6 thoughts on “Faith and Seeking Understanding

  1. This is so good. I love the part where you say,

    “At the same time, when we are bothered by difficulties in belief, or when we struggle with understanding parts of the Church’s moral teaching, it’s important to remember that we can continue to trust God, to love Him, and to obey Him without fully understanding Him or His will for us.”

    This really touched me because this is exactly what God keeps bringing me back to…will I love Him even when I don’t fully understand.

    My “dark night of the soul” has always dealt with suffering/evil. I’ve read and read and read, always trying to understand more fully. And I’ve definitely been helped by some of the great Christian writers. However, when suffering becomes real, I find it hard to remember what I’ve read because all I feel is pain.

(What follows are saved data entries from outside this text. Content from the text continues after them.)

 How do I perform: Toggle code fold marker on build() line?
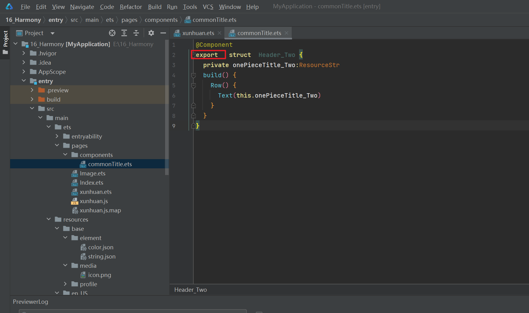(x=193, y=75)

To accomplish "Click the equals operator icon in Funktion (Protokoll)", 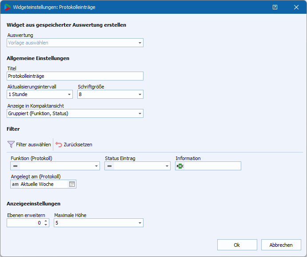I will click(x=15, y=166).
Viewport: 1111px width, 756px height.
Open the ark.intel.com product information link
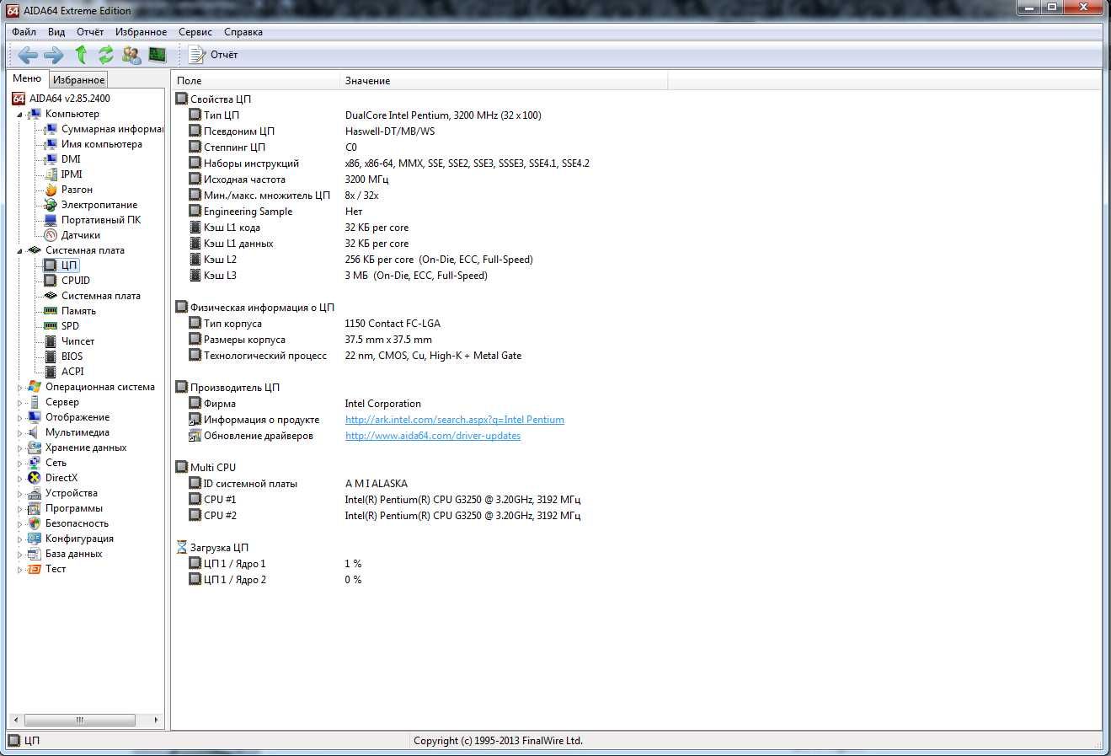(x=455, y=420)
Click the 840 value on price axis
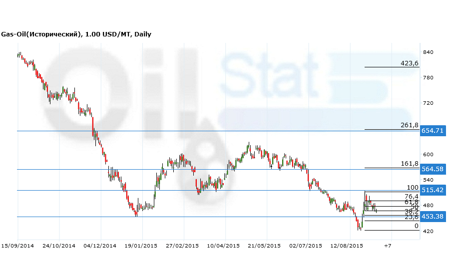Screen dimensions: 454x254 pyautogui.click(x=428, y=52)
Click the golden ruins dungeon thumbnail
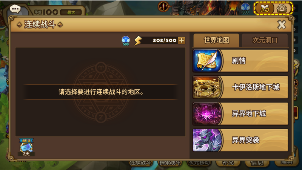 coord(207,87)
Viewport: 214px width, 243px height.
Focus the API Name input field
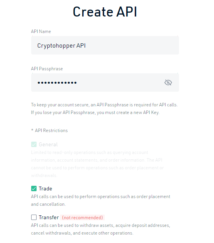(x=105, y=45)
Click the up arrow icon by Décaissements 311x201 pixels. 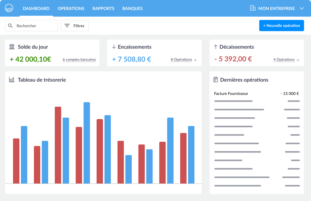coord(215,47)
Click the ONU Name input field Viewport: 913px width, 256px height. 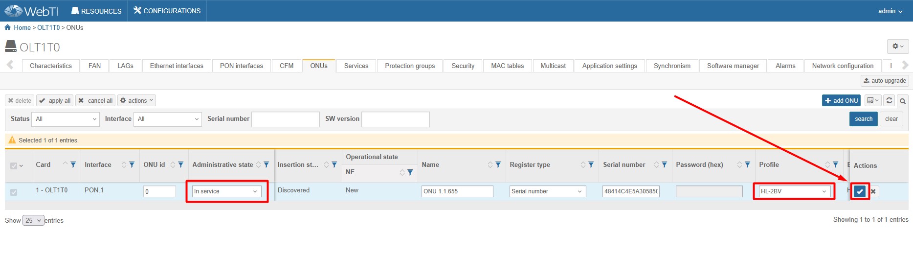(457, 191)
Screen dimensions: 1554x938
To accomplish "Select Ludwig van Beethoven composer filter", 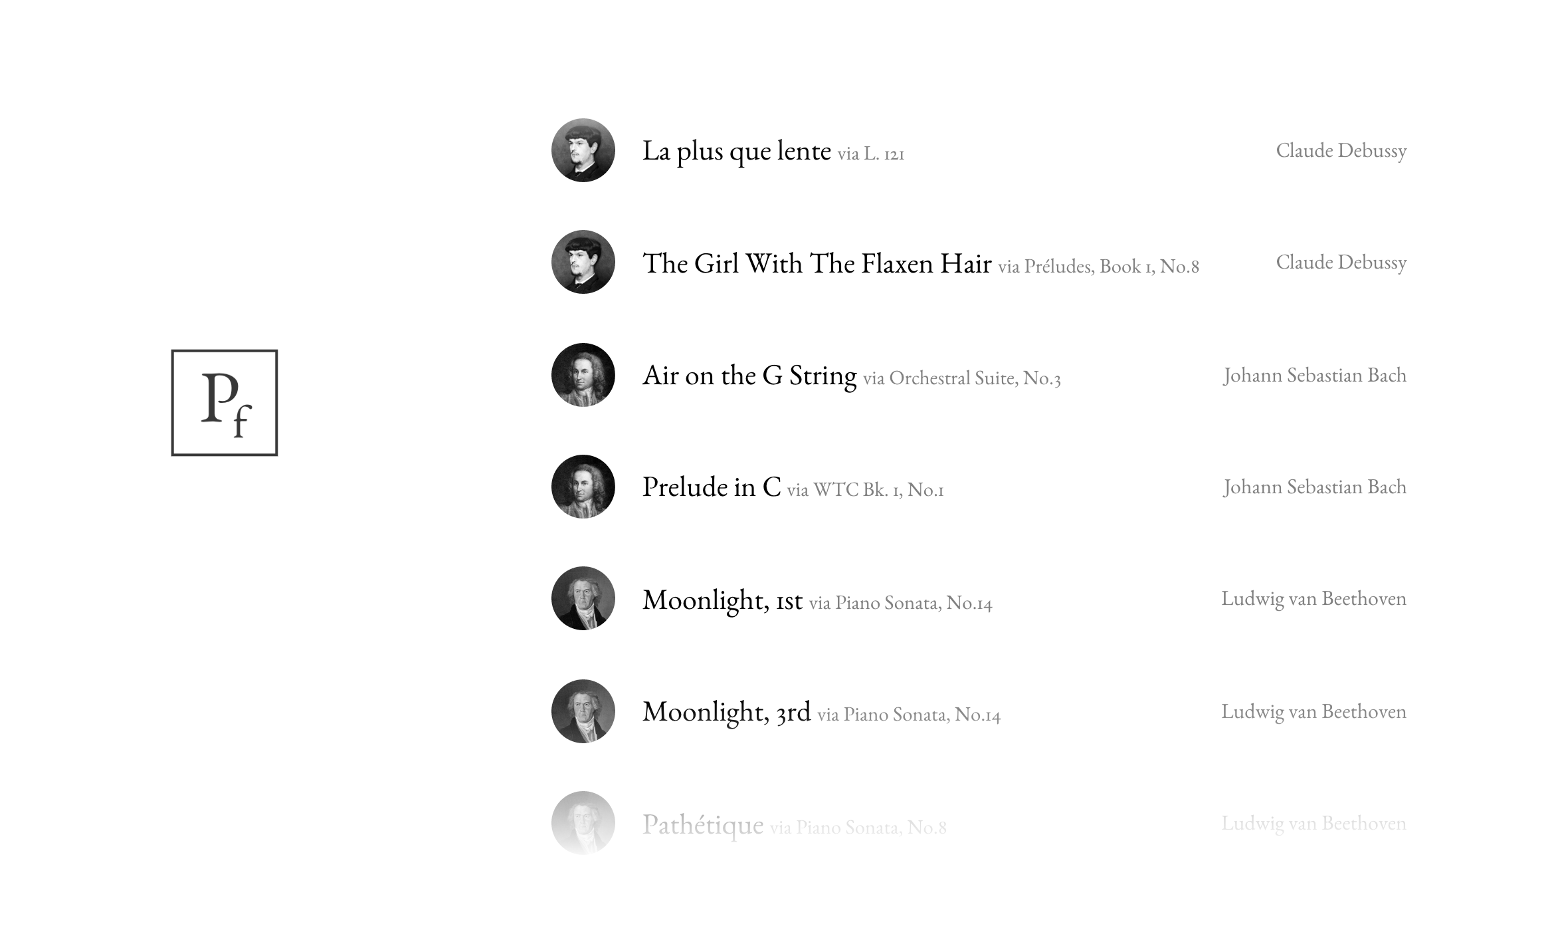I will (1313, 598).
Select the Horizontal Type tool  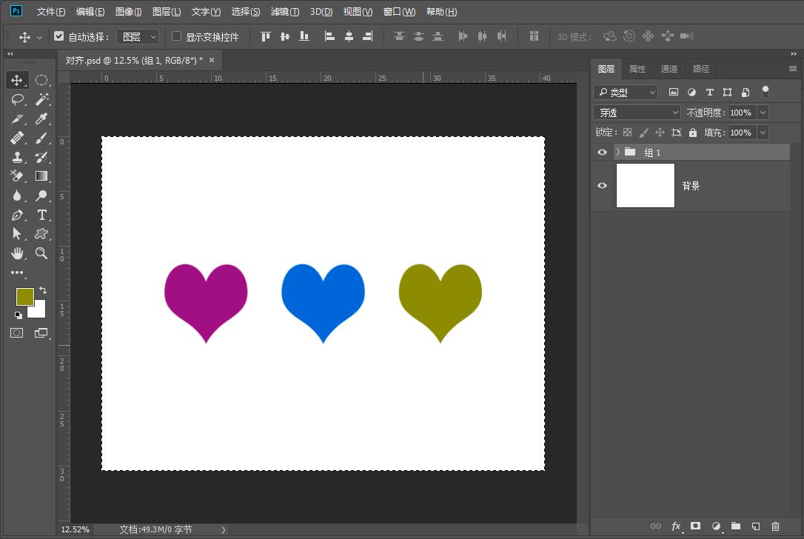tap(42, 215)
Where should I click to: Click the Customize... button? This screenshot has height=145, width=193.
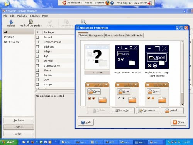147,111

    I recently went through a particularly painful time of doubt and what I found the most helpful was worship. I stumbled onto the music of Fernando Ortega one day and just sat and listened and read the Psalms. The Lord really ministered to me in a sweet way and I was able to surrender and worship. All my questions were not answered (will they ever be, this side of Heaven?), but the peace that came was so comforting.

    Thank you for this encouraging blog. I too, want to know Christ, above all else.

    Blessings!

  2. Thanks Ron! I could not agree more that “when argument is disconnected from love, it becomes sterile, more likely to push people away than draw them in.” Doesn’t that point to a critical question about HOW to “argue” in love? Because I don’t think we’re very good at it as an institutional Church. Obviously the arguments throughout society about homosexuality (especially as they play out in the media) are not often being made in love, are even more rarely perceived as loving, and are most definitely pushing people away. Is there any way to make our intellectual/historical/moral arguments to the broader society/culture/media these days that won’t simultaneously impede our ability to welcome and accompany more people at a level where it’s much easier for them to feel loved?
    (Maybe another way to ask that question is “how would it be possible for the Church to amplify the kind of thing that’s happening at spiritual friendship toward the much bigger audience they face?”)

  3. Excellent comments, Ron. Theology has been a friend to me. It’s helped lead me back to Christ and to love His Church. Theology, however, should lead us into prayer, worship and an encounter with Christ. A “theologian” in the Eastern tradition is not some scholar or philosopher, but it’s someone who has witnessed the energies of God. One could say, God uses our minds as the doorway to our hearts.